* **Saved data entries**
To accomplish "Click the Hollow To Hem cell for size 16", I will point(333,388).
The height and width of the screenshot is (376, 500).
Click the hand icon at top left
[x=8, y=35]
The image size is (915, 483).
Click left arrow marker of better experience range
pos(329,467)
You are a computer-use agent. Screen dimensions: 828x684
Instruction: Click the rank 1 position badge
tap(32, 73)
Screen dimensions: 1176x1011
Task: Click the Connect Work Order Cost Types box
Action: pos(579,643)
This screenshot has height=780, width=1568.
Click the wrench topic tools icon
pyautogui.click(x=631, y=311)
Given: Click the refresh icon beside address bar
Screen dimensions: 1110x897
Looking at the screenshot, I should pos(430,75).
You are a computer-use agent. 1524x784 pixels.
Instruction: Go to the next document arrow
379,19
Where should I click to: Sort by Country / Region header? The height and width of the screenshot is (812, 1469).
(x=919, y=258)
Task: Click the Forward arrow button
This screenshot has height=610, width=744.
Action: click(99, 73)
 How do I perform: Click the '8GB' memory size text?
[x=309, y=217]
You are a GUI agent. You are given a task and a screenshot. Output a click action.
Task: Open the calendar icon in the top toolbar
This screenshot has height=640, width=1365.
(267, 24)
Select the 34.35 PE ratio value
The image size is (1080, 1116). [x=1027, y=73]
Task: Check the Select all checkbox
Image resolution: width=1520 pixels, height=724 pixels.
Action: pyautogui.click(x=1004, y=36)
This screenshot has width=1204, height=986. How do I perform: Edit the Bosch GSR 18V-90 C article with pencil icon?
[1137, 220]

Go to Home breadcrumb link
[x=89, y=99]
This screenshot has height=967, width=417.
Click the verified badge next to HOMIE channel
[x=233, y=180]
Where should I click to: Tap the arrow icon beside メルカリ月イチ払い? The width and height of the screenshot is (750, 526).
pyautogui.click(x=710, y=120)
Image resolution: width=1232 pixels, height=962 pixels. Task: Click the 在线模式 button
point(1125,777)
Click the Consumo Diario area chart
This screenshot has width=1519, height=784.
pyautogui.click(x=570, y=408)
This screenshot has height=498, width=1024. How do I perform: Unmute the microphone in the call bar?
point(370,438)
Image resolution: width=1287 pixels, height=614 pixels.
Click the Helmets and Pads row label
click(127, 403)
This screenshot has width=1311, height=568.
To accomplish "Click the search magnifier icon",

* **WORK ORDER**
If a line in the data holds the string "computer", copy that line.

* **SOLUTION**
You are a computer-use agent. Screen dimensions: 828x684
You are a computer-use agent. 1524x784 pixels.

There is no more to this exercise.